───── PROVIDED DATA

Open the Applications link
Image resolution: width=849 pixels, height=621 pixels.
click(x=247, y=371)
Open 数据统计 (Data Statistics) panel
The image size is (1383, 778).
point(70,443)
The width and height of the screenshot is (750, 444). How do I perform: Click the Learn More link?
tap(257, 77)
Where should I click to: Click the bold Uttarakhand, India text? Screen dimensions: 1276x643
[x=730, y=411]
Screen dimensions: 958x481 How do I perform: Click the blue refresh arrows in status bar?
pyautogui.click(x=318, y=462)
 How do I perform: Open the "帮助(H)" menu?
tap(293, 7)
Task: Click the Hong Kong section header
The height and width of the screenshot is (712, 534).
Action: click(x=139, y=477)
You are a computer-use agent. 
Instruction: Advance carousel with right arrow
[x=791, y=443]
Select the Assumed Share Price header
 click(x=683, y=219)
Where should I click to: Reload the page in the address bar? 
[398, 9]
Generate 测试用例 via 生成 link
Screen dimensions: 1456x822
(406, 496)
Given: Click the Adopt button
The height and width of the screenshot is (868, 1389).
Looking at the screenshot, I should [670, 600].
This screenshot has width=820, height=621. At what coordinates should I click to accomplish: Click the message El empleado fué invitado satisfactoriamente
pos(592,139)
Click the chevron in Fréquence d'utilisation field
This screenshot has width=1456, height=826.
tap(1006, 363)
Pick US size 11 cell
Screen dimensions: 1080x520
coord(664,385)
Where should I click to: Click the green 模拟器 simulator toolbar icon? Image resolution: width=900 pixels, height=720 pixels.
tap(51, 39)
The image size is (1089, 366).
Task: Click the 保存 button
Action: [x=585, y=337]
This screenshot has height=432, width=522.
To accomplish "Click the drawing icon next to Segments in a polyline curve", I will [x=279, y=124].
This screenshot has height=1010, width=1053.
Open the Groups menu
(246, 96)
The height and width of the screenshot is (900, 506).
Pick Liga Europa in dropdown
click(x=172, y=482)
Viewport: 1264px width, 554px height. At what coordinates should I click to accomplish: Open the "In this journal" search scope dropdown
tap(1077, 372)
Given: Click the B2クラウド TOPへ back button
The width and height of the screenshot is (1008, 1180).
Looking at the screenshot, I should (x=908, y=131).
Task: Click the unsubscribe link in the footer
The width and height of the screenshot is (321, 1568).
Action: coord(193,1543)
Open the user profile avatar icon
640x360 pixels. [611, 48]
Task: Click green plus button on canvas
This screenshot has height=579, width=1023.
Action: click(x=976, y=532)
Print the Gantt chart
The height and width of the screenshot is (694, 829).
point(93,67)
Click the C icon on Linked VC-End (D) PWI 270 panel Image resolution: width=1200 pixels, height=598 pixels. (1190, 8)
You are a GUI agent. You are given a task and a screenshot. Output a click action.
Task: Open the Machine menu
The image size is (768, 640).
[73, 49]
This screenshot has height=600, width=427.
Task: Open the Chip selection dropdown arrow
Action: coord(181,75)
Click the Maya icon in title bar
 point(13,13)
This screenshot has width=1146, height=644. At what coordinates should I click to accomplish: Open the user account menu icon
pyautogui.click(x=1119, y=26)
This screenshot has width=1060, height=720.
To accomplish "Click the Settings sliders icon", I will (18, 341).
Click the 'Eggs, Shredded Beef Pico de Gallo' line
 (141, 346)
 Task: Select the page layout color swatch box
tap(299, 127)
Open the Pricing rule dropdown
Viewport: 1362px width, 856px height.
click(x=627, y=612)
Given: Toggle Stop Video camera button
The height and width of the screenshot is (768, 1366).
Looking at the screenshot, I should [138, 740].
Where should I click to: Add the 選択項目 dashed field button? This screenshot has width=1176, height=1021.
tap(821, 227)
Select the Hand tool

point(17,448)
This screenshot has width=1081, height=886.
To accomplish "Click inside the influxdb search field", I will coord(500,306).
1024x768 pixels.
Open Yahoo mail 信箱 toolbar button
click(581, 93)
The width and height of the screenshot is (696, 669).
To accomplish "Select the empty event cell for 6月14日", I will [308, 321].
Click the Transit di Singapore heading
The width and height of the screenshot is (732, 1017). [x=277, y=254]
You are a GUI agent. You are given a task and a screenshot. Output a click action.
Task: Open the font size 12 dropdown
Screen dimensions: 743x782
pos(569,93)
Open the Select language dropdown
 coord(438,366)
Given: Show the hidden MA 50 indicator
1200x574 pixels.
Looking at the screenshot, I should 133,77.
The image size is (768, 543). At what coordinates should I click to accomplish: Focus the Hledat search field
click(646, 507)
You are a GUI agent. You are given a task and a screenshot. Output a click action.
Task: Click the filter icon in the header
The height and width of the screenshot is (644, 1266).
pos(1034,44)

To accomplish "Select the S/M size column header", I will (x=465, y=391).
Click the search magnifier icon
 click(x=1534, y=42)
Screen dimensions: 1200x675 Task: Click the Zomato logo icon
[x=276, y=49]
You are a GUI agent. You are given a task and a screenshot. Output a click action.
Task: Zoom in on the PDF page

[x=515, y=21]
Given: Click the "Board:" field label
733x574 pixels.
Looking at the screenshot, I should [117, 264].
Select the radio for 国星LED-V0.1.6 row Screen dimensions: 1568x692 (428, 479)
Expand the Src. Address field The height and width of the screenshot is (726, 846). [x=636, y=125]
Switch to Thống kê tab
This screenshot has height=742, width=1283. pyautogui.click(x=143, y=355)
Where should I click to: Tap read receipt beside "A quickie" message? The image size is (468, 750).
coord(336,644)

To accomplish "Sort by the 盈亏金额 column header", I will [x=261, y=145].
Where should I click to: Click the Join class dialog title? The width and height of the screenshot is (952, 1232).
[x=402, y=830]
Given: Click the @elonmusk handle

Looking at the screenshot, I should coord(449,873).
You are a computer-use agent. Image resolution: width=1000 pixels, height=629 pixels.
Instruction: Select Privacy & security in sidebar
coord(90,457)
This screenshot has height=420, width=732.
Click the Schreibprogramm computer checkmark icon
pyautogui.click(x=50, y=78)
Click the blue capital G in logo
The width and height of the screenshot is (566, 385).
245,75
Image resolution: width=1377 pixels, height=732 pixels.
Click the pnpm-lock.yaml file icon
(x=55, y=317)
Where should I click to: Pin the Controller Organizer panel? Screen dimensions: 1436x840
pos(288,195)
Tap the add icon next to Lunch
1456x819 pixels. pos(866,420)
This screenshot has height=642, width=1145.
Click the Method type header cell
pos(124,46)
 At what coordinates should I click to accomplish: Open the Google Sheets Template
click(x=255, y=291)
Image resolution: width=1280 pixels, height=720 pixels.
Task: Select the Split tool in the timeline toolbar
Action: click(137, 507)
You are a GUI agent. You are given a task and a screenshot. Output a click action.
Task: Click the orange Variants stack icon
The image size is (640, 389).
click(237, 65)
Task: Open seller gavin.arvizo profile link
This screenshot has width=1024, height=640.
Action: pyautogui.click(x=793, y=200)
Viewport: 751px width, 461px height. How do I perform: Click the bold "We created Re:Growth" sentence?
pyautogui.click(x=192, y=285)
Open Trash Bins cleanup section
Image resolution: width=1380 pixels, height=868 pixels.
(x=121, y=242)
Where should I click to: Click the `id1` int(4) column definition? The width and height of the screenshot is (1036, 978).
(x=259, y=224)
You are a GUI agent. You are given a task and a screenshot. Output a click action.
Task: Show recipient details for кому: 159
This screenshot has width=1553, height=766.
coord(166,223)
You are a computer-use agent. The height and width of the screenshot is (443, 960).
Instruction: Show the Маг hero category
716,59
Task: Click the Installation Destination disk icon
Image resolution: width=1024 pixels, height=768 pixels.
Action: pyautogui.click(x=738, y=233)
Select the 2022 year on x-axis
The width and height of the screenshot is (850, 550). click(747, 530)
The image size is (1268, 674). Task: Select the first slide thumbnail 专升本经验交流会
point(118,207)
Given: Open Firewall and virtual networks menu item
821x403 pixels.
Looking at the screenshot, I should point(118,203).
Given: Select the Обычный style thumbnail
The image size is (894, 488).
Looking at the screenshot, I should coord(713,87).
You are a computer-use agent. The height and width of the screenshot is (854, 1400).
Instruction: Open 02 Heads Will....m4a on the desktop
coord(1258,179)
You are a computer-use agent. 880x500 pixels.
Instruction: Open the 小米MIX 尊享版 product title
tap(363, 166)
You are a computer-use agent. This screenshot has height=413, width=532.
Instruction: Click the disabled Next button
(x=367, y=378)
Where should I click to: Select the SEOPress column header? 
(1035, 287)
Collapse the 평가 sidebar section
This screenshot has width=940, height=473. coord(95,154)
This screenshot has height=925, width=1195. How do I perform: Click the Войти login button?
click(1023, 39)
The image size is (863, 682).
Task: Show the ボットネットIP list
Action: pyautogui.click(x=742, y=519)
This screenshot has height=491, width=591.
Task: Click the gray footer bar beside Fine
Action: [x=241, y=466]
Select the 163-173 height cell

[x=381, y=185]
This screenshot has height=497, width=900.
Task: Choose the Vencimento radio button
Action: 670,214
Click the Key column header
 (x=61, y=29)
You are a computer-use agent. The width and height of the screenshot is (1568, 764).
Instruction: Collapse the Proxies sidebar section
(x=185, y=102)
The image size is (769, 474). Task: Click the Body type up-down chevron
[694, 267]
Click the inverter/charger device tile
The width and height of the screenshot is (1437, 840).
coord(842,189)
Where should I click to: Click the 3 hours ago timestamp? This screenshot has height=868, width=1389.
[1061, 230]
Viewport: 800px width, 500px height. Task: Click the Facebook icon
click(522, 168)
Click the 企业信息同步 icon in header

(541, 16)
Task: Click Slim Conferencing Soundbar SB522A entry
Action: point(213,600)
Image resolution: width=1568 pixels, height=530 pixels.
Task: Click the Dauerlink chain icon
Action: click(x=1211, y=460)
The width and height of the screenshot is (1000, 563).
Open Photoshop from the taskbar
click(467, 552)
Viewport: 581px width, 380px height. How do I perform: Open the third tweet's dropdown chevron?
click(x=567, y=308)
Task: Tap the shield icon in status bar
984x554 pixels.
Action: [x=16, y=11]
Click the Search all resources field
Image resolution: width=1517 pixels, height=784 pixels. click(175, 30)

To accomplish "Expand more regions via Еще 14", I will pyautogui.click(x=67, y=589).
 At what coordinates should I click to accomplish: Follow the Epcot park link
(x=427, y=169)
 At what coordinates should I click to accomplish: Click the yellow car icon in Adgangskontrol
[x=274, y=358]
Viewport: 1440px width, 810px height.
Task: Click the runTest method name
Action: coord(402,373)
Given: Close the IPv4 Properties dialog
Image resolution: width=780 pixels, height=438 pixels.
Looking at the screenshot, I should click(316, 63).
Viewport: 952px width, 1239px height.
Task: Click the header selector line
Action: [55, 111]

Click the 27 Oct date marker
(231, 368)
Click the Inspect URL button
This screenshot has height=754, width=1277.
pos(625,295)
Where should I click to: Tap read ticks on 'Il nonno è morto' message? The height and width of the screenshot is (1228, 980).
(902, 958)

──────────

TASK BRIEF »
From the records above, extract exactly and only the lines that begin at the line with "The height and width of the screenshot is (868, 1389)." and stop after the line with "This screenshot has height=432, width=522.".

RESPONSE »
The height and width of the screenshot is (868, 1389).
Looking at the screenshot, I should [670, 600].
This screenshot has width=820, height=621. At what coordinates should I click to accomplish: Click the message El empleado fué invitado satisfactoriamente
pos(592,139)
Click the chevron in Fréquence d'utilisation field
This screenshot has width=1456, height=826.
tap(1006, 363)
Pick US size 11 cell
Screen dimensions: 1080x520
coord(664,385)
Where should I click to: Click the green 模拟器 simulator toolbar icon? Image resolution: width=900 pixels, height=720 pixels.
tap(51, 39)
The image size is (1089, 366).
Task: Click the 保存 button
Action: [x=585, y=337]
This screenshot has height=432, width=522.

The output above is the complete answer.